As a potential buyer views a property, the button guides the user through the processes like making a booking or an offer or paying the deposit.

“The lawyers on both sides of the deal get access to the system. The seller’s lawyer uses our back end system to collect all the legal documents that they require from the seller of the property, such as their property tax receipts, all the key things that they need,” Hoban explained.

“They prepare the contract and the title deeds and they upload them online to make available to interested parties.”

Hoban said this gives more transparency to the whole process and can help to stamp out fake bids, which can drive up prices.

He added that this can cut down massively on time and contracts and signing can take weeks or months to complete. This process has been slimmed down to 21 days, which can all be tracked by both sides of the transaction.

“The seller gets frustrated because it takes on average six, seven, eight months to close out a sale and the estate agents are really browned off because they don’t get paid their fee until the sale closes,” Hoban said.

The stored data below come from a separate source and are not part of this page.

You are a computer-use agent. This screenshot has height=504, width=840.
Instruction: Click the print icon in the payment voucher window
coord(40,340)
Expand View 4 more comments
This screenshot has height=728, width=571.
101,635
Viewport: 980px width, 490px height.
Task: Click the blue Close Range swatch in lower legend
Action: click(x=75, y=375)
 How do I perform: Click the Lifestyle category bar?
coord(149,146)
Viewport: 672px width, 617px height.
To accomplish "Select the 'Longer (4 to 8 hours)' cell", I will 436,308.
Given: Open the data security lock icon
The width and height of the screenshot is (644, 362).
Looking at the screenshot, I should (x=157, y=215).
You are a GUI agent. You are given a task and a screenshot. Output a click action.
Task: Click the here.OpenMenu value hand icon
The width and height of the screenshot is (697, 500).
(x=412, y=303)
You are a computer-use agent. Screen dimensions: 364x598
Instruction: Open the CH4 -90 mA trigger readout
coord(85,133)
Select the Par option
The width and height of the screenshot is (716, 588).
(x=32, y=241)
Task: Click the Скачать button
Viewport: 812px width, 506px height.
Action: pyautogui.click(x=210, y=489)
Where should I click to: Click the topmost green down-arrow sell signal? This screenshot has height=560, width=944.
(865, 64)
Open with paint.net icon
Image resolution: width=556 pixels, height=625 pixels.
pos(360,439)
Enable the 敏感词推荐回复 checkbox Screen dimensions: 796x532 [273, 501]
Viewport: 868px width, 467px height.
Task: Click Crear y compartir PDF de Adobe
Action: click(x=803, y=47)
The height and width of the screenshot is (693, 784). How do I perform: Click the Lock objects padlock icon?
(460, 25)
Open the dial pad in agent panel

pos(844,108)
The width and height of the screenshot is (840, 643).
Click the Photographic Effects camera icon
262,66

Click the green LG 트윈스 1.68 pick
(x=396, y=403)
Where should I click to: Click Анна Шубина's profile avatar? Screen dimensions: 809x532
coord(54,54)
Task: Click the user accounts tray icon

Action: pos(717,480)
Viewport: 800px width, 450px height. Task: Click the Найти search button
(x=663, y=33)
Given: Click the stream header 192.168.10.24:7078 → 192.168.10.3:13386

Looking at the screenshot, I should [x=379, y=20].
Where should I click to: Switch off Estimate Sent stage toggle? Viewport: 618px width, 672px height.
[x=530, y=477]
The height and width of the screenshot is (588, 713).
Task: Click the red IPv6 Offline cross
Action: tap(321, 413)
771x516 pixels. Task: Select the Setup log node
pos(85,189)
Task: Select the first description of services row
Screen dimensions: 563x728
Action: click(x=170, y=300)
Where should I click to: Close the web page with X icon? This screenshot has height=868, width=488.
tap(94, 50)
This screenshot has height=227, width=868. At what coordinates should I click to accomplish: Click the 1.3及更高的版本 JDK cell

“Residential estate agency as a business at a moment is a very low-margin business. It takes seven months to get paid their few grand meanwhile they’re shelling out big on rents, wages and all that kind of thing.”

Robert Hoban Robert Hoban Keith Arkins Keith Arkins

The only matter that has to stick with old-fashioned paper is the closing documents.

Rollout

Offr has raised €1 million in funding from AIB, Bank of Ireland and Enterprise Ireland. Hoban is joined by co-founders Philip Farrell and Niall Dawson.

Hoban said that the funds have been invested in development and design staff as well as marketing.

To date, it has completed closed trials of the software with a number of real estate agents where 10 properties were sold over the last four months.

It licenses the technology to the real estate agents and is now plotting a full rollout.

“We’re targeting as many estate agents as we can, but we’re primarily targeting the urban areas.”